ARTIK DEMOKRATİKLEŞMEK LÂZIM

– Bu iki olayı, Türkiye’nin demokratikleşme sürecini gözönüne alırsanız nasıl değerlendiriyorsunuz?

Biz Türkiye’nin en büyük probleminin demokratikleşme olduğunu senelerden beri söylüyoruz ve buna inanıyoruz. Bana göre bu hâdiseler demokratikleşme sürecini hızlandıracaktır. Çünkü bu yanlışlıklar, bu haksızlıklar, bu hissî veyahut da bu tarafgirâne birtakım hareketler, elbette bu hürriyetçi parlamenter sisteme inanan insanların gayretlerini hızlandıracaktır. Ben bunun bir başlangıç olmasını temennî ediyorum. Türkiye bunu başarmalı.

Türkiye, Avrupa Birliğine de girmek için kendisini düzeltmeli. İnsan hakları, demok- ratikleşme gibi meselelerin Türkiye’de biraz zayıf olduğu kesin. Dahilde de, hâriçte de, bu böyle kabul ediliyor. Bugüne kadar anayasaları sivil yapmadı. Hep ihtilâlciler yaptı. Tabiî ki bu ihtilâllerin yaptığı anayasayı da demokratik bir anayasa saymak mümkün değildir.

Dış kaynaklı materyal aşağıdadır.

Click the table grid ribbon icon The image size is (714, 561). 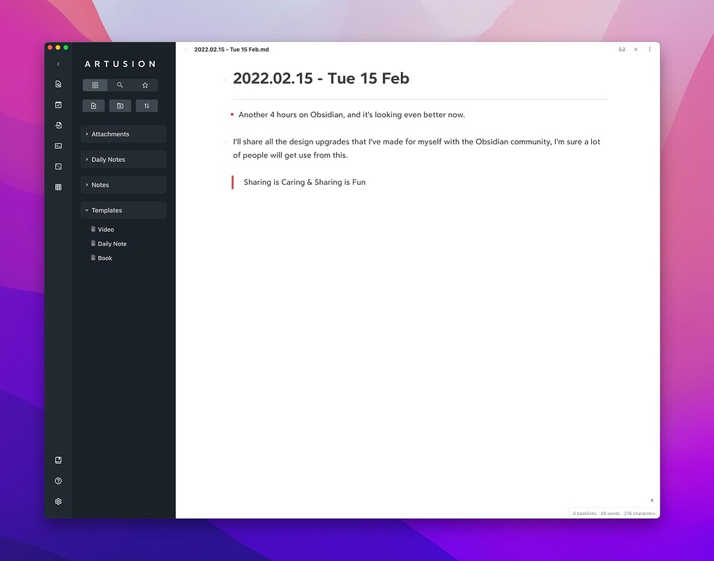click(59, 187)
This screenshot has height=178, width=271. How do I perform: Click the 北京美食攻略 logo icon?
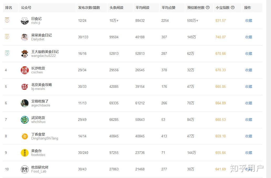(25, 87)
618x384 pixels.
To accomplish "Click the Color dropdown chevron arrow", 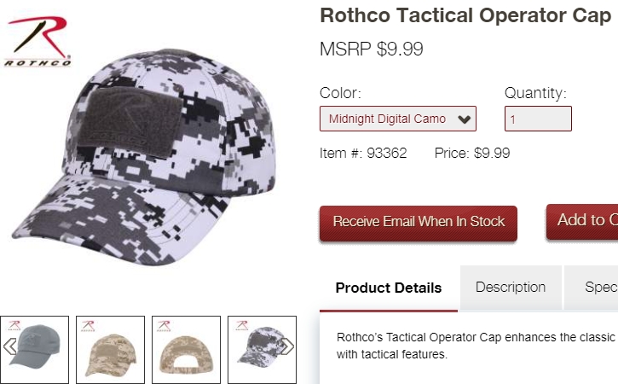I will pos(465,119).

Antidemokratik maddeleri anayasadan çıkararak millî mutabakatla, tam bir hür vicdanla Avrupa standartlarında demokratikleşmemiz lâzım. Türkiye buna lâyıktır. Bu  medenî insanlık kervanına, bu topluluğa biz de yüzümüz ak, alnımız dik girmek ve Türkiye’de insan haklarının kâmil mânâda işlediğini, tam bir hukuk devleti olduğunu görmek ve bunun lezzetini, bunun hazzını toplum olarak iyice tatmak istiyoruz. İnşaallah bunu da Meclisimiz kısa zamanda sivil toplumla anlaşma ve uzlaşma yaparak başarır.

HALK “POTANSİYEL SUÇLU” GİBİ GÖZÜKÜYOR

Türkiye’nin millet-devlet kaynaşmasına ihtiyacı var. Çünkü bizim devletimiz devamlı şekilde kendi halkına potansiyel suçlu gibi bakıyor, güvenemiyor. Meclisimizin alnının çatısında “Hâkimiyet bilâ kayd-ü şart milletindir” yazıyor. Bunun gerçekleşmesi lâzım. Sıkıntı burada. Çünkü birtakım güçler kendilerini Meclisin üzerinde görüyorlar. Ancak bu kalkmalı ki, “Hâkimiyet bilâ kayd-ü şart milletin” olsun.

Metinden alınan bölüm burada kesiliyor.